Reputation: 669
I have 2 dataframes like the following:
df1
colA
A
B
C
D
df2
one two
x A
y A;B
z A;D;C
p E
q F
I want to filter df2 for entries contained in df1. i.e "two" containing values of colA, so that my output will be
one two
x A
y A;B
z A;D;C
I tried all these options that didn't work
df2filtered = df2 %>% filter(two %in% df1$colA)
df2filtered = df2 %>% filter(two %in% str_detect(df1$colA))
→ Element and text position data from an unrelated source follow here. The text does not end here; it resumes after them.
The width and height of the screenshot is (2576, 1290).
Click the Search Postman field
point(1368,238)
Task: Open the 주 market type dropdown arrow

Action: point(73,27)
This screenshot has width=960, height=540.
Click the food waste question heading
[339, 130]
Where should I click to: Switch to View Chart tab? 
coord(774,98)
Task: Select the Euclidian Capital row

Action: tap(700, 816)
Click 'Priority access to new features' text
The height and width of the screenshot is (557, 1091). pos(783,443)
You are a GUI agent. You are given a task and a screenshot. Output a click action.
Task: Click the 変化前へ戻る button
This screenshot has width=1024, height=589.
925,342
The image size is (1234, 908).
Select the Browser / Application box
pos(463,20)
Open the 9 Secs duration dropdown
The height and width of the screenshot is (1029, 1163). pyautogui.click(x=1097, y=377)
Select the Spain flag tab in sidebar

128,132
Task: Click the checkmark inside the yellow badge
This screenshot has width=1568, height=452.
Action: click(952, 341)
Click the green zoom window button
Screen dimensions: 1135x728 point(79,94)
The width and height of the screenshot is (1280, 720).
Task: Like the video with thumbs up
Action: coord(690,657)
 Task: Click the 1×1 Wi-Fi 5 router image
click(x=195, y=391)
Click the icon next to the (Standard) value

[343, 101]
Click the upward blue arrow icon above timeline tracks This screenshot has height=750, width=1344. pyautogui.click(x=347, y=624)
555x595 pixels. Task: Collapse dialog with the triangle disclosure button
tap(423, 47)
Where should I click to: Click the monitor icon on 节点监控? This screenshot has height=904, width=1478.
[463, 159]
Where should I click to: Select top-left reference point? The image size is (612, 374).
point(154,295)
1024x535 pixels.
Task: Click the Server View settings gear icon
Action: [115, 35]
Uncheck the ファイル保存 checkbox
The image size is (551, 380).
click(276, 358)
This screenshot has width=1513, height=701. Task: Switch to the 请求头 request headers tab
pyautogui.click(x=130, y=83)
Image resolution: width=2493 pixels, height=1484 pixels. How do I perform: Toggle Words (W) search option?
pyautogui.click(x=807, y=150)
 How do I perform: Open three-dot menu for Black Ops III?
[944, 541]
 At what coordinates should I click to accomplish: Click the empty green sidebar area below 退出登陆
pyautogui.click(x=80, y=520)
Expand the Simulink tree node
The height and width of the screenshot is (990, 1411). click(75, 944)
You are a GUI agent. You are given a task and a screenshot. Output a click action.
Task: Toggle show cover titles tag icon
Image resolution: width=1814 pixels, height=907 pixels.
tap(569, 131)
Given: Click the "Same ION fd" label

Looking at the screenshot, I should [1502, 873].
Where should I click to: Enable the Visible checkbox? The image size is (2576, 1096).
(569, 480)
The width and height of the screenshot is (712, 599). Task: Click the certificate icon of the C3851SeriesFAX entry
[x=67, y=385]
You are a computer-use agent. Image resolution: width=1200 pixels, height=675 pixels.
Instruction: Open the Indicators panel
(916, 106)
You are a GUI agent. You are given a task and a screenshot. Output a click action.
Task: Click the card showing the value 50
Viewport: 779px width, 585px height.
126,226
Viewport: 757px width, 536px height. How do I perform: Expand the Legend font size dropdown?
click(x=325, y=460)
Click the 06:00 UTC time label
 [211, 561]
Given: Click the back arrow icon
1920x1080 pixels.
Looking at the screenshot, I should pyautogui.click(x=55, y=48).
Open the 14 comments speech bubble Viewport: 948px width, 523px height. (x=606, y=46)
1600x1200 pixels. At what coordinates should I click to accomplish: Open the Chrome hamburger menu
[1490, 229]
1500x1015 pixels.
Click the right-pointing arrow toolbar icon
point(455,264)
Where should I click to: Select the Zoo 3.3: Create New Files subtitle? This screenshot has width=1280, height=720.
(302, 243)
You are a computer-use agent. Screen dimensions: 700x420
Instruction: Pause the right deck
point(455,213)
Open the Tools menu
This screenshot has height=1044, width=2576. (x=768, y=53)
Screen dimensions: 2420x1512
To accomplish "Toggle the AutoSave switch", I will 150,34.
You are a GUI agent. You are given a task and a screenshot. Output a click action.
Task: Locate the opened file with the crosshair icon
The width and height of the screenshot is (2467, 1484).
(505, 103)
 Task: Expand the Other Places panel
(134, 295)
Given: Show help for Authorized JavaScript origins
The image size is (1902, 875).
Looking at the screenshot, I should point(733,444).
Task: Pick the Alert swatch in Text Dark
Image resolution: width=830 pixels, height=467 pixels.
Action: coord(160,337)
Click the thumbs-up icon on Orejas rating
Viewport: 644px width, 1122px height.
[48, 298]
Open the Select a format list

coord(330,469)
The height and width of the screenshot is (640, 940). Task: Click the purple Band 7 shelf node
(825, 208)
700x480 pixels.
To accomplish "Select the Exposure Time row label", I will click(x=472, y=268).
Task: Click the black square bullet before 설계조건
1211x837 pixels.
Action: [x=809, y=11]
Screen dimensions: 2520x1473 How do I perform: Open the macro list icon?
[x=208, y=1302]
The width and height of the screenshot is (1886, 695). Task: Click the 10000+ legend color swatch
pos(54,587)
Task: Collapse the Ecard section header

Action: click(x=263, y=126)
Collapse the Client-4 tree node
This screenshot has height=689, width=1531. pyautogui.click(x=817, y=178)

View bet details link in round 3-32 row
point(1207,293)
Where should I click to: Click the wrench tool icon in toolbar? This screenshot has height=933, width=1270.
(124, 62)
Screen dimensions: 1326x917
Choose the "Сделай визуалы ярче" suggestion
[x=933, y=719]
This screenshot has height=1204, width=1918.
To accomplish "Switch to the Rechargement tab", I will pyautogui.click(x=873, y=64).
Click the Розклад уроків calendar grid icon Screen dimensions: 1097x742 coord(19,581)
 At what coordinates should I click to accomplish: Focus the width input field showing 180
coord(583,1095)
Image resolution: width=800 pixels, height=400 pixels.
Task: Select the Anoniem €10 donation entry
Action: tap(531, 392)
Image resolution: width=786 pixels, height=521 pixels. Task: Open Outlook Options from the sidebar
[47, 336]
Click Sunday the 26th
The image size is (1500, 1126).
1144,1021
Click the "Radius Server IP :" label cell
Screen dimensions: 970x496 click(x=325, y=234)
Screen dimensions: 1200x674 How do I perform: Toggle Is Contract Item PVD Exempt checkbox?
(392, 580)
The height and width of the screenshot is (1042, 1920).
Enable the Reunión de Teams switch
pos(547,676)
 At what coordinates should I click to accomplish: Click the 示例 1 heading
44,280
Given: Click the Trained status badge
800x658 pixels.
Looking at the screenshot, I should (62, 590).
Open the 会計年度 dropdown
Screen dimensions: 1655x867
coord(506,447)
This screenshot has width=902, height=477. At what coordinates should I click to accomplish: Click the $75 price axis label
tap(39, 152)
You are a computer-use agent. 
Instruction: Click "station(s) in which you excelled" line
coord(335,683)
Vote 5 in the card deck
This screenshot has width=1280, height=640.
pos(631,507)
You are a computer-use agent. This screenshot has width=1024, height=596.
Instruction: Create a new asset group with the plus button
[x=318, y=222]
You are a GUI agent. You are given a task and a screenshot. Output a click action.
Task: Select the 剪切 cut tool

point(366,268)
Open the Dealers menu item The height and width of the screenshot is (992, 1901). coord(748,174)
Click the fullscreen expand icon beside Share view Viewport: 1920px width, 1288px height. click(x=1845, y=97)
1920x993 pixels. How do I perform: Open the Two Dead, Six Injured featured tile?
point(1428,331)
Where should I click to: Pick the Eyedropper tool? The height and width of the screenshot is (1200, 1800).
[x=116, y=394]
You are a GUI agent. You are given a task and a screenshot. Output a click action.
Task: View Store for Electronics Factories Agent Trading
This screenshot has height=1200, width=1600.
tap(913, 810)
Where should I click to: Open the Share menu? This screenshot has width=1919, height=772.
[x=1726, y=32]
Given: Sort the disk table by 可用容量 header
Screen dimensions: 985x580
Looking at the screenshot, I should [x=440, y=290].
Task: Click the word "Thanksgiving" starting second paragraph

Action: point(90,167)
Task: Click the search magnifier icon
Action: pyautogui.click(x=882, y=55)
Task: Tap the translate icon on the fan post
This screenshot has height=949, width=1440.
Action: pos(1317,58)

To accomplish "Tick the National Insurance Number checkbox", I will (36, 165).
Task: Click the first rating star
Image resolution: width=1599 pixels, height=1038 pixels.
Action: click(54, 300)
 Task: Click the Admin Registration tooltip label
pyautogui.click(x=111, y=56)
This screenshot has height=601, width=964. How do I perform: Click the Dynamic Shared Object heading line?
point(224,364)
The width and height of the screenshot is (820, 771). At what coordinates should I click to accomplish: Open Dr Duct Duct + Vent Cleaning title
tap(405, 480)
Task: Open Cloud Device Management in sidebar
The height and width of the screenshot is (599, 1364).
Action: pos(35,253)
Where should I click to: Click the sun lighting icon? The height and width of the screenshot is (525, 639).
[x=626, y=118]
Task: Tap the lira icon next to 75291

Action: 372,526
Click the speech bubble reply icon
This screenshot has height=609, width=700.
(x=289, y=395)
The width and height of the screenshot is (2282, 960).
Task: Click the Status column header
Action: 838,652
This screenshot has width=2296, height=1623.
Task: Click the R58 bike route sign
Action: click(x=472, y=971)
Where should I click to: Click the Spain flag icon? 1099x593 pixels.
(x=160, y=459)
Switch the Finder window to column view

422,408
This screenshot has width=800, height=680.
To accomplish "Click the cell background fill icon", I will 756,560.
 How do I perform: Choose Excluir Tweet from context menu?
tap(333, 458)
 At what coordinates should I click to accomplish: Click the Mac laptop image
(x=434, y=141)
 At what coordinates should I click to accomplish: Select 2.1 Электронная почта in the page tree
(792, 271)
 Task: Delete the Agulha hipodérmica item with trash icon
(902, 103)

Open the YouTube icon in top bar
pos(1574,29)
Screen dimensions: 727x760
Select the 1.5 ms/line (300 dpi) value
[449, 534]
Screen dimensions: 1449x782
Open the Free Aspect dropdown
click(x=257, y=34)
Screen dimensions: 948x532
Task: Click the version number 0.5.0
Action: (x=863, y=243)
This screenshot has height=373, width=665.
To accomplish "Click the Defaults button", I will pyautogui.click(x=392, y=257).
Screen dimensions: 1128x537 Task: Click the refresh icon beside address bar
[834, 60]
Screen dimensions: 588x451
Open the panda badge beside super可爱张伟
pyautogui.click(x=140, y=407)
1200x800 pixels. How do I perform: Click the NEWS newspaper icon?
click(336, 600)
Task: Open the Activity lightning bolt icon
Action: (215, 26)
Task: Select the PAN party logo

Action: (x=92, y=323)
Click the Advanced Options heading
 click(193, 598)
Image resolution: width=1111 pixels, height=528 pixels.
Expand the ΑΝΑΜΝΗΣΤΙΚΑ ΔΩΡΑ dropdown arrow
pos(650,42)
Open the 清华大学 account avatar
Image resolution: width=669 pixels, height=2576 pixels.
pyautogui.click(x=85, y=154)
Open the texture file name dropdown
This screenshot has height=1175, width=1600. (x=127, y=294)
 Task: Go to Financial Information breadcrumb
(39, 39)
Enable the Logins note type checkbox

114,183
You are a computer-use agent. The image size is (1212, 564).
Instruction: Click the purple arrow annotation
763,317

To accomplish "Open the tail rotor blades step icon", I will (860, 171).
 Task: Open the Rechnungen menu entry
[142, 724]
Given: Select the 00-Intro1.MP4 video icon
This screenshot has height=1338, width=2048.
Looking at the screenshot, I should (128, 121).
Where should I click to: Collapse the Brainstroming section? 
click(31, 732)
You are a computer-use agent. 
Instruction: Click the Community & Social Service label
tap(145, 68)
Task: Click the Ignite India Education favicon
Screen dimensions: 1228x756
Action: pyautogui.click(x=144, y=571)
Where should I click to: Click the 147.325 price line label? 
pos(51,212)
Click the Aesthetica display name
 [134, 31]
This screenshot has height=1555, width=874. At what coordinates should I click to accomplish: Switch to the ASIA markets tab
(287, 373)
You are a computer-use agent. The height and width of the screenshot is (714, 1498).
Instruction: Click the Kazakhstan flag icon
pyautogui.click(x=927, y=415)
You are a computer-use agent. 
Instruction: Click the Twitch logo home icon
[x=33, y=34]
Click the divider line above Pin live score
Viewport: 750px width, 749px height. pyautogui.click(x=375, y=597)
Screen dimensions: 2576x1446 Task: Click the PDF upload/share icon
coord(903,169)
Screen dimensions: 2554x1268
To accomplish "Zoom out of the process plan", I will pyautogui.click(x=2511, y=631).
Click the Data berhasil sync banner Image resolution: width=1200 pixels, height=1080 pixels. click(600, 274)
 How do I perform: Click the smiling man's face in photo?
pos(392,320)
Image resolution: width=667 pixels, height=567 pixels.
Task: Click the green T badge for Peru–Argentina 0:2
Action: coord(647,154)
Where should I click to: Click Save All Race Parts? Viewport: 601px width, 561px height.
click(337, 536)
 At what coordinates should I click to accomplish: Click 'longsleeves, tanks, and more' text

df2filtered = df2 %>% select(two, contains(df1$colA))
str_detect
with character works but not when given in df like above. What is the right solution?
Upvotes: 1
Views: 281
Reputation: 4243
Another option using str_detect
. You can collapse df1$colA
so that str_detect
searches for A
or B
or C
or D
. e.g. "A|B|C|D"
.
library(tidyverse)
df2 %>% filter(str_detect(two, paste(df1$colA, collapse = '|')))
#> one two
#> 1 x A
#> 2 y A;B
#> 3 z A;D;C
Upvotes: 0
Reputation: 23757
Your data is not "tidy". I'd reshape it into a long format. Then, filtering becomes easy.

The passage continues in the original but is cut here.